FERNANDO DE BARROS E SILVA
DA REPORTAGEM LOCAL

O Luiz Inácio Lula da Silva que amanhã tenta desesperadamente habilitar-se para o segundo turno da eleição presidencial não é mais o radical de esquerda que transformou o PT no maior partido de massas com base militante do país.
Calejado, adaptou seu discurso às circunstâncias políticas a fim de se tornar palatável aos olhos dos setores conservadores e conquistar a classe média.
Em 1986, Lula ainda dizia ser "daqueles que não admitem a existência de classes sociais".
Passados três anos, em 89, o mesmo Lula, pressionado pela disputa com Fernando Collor, dizia que queria apenas "cumprir o que está escrito na Constituição" e não, como faziam crer seus detratores, "tirar uma televisão de quem tem duas".
Mas, apesar do esforço para se ver livre da pecha de esquerdista, Lula não conseguiu até hoje derrotar o preconceito que o persegue como um fantasma.

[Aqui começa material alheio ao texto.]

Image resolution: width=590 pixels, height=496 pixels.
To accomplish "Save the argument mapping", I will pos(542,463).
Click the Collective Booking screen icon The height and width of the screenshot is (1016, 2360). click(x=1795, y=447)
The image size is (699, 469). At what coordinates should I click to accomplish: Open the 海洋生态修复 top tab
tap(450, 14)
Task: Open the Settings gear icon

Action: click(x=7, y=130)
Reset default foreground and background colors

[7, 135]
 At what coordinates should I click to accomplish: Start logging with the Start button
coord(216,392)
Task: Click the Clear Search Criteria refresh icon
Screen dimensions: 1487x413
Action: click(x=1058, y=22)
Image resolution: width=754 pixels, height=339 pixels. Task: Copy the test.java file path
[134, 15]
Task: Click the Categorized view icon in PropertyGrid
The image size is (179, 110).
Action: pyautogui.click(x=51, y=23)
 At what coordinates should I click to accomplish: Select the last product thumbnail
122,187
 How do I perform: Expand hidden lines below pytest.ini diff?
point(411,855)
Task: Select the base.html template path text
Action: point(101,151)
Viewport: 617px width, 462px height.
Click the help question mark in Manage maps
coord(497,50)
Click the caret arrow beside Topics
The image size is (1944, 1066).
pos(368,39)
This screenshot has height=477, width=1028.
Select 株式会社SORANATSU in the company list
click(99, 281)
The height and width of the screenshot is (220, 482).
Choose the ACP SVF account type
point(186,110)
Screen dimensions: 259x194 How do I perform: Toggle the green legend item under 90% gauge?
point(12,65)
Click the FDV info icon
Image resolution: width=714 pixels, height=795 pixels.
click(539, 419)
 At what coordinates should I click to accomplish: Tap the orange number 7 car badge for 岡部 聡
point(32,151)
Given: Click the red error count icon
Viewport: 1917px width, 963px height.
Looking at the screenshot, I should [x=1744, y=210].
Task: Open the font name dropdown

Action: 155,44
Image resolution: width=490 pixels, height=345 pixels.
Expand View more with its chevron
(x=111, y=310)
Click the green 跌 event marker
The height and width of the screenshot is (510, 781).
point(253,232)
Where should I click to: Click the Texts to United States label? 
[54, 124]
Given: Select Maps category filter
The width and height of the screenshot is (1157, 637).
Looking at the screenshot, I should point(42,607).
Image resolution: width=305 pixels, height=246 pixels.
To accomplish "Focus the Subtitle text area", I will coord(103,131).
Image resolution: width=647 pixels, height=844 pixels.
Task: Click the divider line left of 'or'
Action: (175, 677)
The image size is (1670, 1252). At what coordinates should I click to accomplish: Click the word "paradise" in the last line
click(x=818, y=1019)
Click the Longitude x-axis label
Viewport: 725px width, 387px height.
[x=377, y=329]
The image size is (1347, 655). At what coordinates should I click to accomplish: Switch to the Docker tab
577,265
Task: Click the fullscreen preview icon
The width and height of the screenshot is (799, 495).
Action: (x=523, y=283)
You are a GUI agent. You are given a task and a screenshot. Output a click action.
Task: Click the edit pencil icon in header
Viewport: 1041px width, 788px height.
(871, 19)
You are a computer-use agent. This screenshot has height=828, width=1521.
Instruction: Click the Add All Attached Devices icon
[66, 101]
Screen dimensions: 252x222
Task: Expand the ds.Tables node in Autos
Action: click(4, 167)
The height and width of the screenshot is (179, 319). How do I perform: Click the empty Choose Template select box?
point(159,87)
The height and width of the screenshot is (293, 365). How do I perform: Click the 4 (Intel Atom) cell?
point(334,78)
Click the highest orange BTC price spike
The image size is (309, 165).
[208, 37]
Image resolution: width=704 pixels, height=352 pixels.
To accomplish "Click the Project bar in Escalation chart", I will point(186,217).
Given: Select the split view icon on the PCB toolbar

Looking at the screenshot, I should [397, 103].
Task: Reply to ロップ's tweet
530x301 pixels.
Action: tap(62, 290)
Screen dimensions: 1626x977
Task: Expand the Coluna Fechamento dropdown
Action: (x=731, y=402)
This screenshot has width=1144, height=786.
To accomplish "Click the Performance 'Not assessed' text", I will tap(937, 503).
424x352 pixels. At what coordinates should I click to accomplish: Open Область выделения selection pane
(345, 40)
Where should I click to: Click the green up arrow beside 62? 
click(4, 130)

Nordestino de origem pobre, Lula nasceu em Garanhuns (PE) em 27 de outubro de 1945. Só conheceria seu pai, que abandonara a família para trabalhar como estivador em Santos, aos 5 anos.
Mudou-se aos 7 anos para São Paulo com a mãe e mais cinco irmãos. Trabalhou como vendedor ambulante e aos 10 anos ingressou no Colégio Marcílio Dias, onde cursou a primeira série do primário, abandonando a seguir a escola.
Aos 12 anos, empregou-se como entregador de uma tinturaria em São Paulo e aos 15 iniciou a carreira de metalúrgico numa fábrica de parafusos.
Em 1964, com 19 anos, Lula já era um torneiro mecânico da Metalúrgica Independência quando sofreu o acidente de trabalho que lhe amputaria o dedo mínimo da mão direita.
Em 1966, foi admitido na Aço Villares, em São Bernardo do Campo, onde anos depois iniciaria sua ascensão como líder sindical e político.
Há 15 anos, quando eclodiram as greves do ABC e Lula foi descoberto pelo país, dizia que não era "um fanático por política". "Não faz o meu gênero", tentava explicar.
Sua biografia mostraria o oposto. Lula havia sido eleito presidente do Sindicato dos Metalúrgicos de São Bernardo e Diadema em 1975 com 92% dos votos da categoria. Em 1978, se reelegeria com 96%.
Quando, em 1979, liderou a greve dos metalúrgicos, deflagrada dias antes de João Baptista Figueiredo assumir a Presidência, Lula conseguiu para a categoria um aumento real de 15% acima da inflação.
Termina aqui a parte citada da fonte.